Action- Re-thinking the websites and the core product and via that re-thinking, focus on maximizing what each does best. I strongly believe that WEBSITES still suffer from lack of definition...an outgrowth from when they were nothing more than companions to the core product. Well, they're a lot more than companions, but they still have a lot of that sort of look and feel. This sounds pretty obvious, but back to that denial point above---We may think we're there but we aren't---
CONFUSING ECONOMICS WITH CREATIVITY :
Action- Creative thinking costs nothing. It's an asset we all have in house but I'll guess our culture still suffers from the old school "keep the creatives in their place". the creative thinkers you have are the BEST revenue tool we have. Identify them and let them design your future, and if you're on the revenue side, they are your BEST weapon. It ain't focus groups, marketing packages, expert blogs or industry chatter---it's YOUR creative talent. Liberate them...and PUSH them. Many are conditioned to doing it a certain way because we re-enforce the idae of average being acceptable. You may think you don't, but we do simply by not PUSHING the importance of reinvention...or by not PUSHING the attack on average, or by not PUSHING the attack on
INCOMPLETE PACKAGES: Product looks great but marketing is cheesy. My "favorite" is a newspaper that is a last bastion of local information quality, but the marketing materials resemble K-Mart.
Action- Take the message you have and turn it over to the most adventurous thinkers you have. Balance the sensible message with an insensible delivery. You'd be surprised at how the message can cut through the noise.

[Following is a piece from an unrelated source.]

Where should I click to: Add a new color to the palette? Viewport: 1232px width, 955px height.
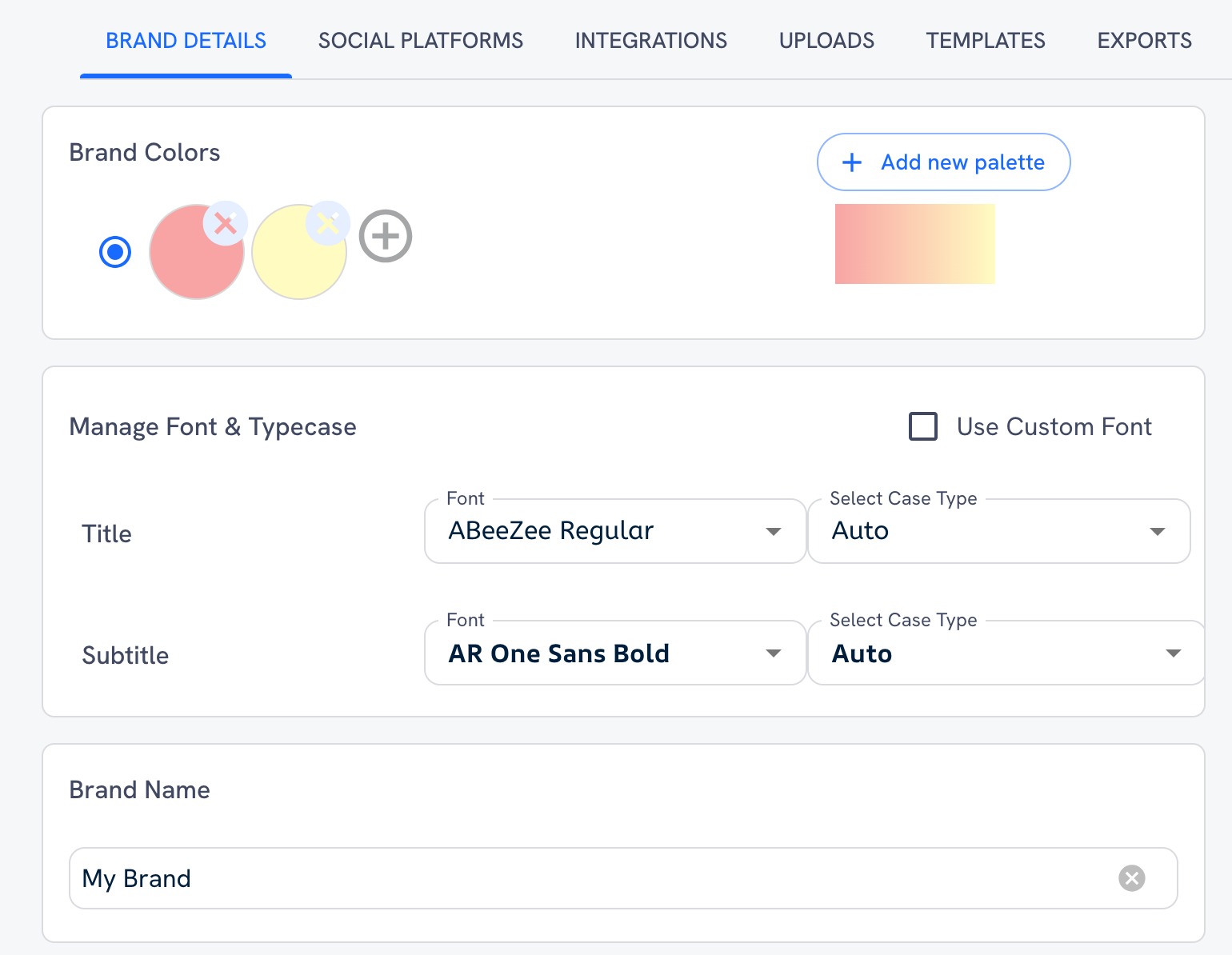pos(386,235)
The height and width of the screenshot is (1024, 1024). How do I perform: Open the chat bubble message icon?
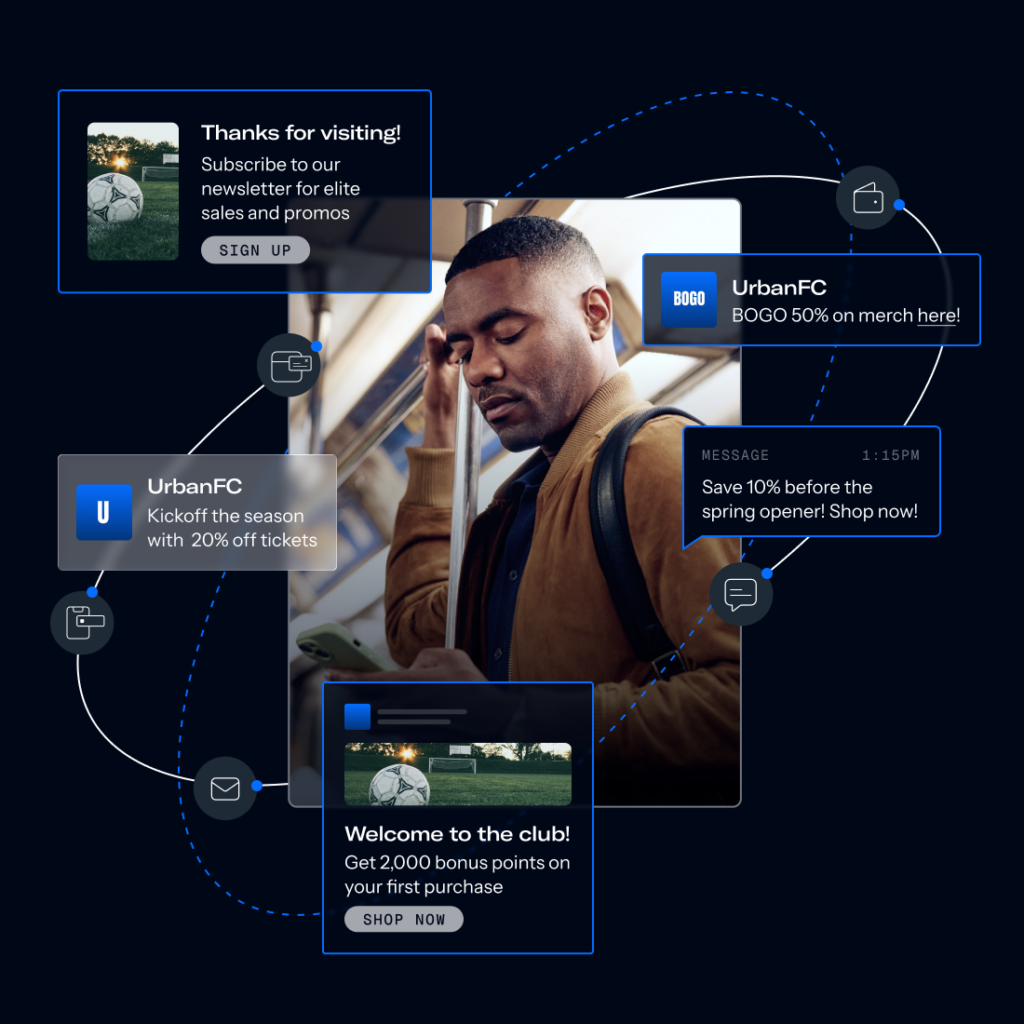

...and finally, I'm not sure where he finds these, but another great quote uncovered by Bill Childs at the Morning Call:
"We are all faced with a series of great opportunities
brilliantly disguised as unsolvable problems."
-- John Gardner
Posted by Lee at February 18, 2009 09:09 AM
I will have to say that I disagree with your statements about "losing mission statements". Though it may be true that motivated people do not need the motivational posters adorning their walls, they do need a reminder of why they are working so hard. This reminder/reason is the motivation for a marathon runner to get up at 5am and go for a 5 mile run before work; for a teacher to begin a new year with new students and new minds; for corporate mid-manager to feel good about his contributions to the company that he works for.
The real reason why mission statements don't work is because it is too general to motivate anyone. Often times it is a written statement of positive fluff. Ultimately, for a mission statement to work, each department within a company needs to ask the question of how THAT department contributes to the mission and furthermore, each employee in each department needs to do the same thing for themselves.
Mission statements that don't hit home are just words on a wall written in a corporate conference room or some human resource document that gets shoved in a desk drawer after it was read one time. Mission statements that motivate are written on piecees of paper that are posted up on cubicle walls and in department break rooms. An often overused example of mission statement simplicity is Google's "Don't be evil." This statement is simple enough to where people get the message and yet it also allows for personal interpretation and self-analysis so that employees can ask themselves how they can contribute to that.
In times like these we all need to be motivated, we just need to be honest about what really motivates us.
Does being "Cutting Edge; Courageous; Adventurous; In touch ; Leading the market; Relevant etc..." really do it?